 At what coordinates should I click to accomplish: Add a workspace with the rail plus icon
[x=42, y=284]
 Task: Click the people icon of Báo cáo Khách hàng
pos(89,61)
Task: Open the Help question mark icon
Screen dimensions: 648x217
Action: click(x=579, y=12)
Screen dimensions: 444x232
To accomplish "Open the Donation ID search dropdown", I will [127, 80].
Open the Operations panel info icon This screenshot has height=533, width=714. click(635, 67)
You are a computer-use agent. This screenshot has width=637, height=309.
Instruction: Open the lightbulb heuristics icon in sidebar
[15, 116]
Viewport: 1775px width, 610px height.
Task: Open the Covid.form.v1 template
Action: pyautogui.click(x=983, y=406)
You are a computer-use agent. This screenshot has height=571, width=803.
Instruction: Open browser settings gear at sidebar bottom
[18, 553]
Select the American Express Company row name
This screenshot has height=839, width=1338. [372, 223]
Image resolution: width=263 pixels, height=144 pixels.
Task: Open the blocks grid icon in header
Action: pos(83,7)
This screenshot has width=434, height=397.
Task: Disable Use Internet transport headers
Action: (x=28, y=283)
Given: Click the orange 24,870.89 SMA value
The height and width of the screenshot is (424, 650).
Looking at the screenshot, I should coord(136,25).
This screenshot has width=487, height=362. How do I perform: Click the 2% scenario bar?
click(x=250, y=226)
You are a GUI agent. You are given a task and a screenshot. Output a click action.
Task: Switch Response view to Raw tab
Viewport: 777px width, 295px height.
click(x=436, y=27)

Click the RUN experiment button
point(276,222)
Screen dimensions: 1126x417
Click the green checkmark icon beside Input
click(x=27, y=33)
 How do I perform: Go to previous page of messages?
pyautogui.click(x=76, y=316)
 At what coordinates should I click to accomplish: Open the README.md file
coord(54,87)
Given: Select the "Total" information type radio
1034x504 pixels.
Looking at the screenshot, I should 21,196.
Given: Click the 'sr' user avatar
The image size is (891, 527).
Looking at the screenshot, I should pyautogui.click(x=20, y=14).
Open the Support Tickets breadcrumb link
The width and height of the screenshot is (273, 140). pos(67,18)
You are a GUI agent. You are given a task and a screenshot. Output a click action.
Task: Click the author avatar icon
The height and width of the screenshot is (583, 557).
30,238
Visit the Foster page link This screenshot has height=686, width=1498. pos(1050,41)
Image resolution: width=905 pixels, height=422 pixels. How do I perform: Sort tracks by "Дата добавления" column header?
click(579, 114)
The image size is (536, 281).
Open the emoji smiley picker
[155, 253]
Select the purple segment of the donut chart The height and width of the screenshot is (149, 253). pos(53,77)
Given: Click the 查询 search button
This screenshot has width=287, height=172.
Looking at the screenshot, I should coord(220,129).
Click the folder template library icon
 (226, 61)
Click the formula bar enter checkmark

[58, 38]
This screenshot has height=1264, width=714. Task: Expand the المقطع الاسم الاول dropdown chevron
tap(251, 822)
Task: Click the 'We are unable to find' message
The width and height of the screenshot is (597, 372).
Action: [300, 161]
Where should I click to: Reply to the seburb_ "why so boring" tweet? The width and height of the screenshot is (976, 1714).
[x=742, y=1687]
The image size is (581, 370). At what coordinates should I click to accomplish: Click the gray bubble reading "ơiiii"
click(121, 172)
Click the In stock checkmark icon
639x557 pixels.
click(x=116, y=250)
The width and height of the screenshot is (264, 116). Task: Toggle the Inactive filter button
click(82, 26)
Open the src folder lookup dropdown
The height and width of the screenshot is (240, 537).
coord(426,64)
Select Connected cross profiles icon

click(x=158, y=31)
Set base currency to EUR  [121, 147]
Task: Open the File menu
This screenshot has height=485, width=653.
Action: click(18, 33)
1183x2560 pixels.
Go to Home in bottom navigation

* * * * *

**WORK ORDER**.
The listing above holds a line with "The image size is (536, 281)." and a line with "Open the src folder lookup dropdown". Print the stretch from the first through the second, exactly and alone.

**ANSWER BELOW**.
The image size is (536, 281).
Open the emoji smiley picker
[155, 253]
Select the purple segment of the donut chart The height and width of the screenshot is (149, 253). pos(53,77)
Given: Click the 查询 search button
This screenshot has width=287, height=172.
Looking at the screenshot, I should coord(220,129).
Click the folder template library icon
 (226, 61)
Click the formula bar enter checkmark

[58, 38]
This screenshot has height=1264, width=714. Task: Expand the المقطع الاسم الاول dropdown chevron
tap(251, 822)
Task: Click the 'We are unable to find' message
The width and height of the screenshot is (597, 372).
Action: [300, 161]
Where should I click to: Reply to the seburb_ "why so boring" tweet? The width and height of the screenshot is (976, 1714).
[x=742, y=1687]
The image size is (581, 370). At what coordinates should I click to accomplish: Click the gray bubble reading "ơiiii"
click(121, 172)
Click the In stock checkmark icon
639x557 pixels.
click(x=116, y=250)
The width and height of the screenshot is (264, 116). Task: Toggle the Inactive filter button
click(82, 26)
Open the src folder lookup dropdown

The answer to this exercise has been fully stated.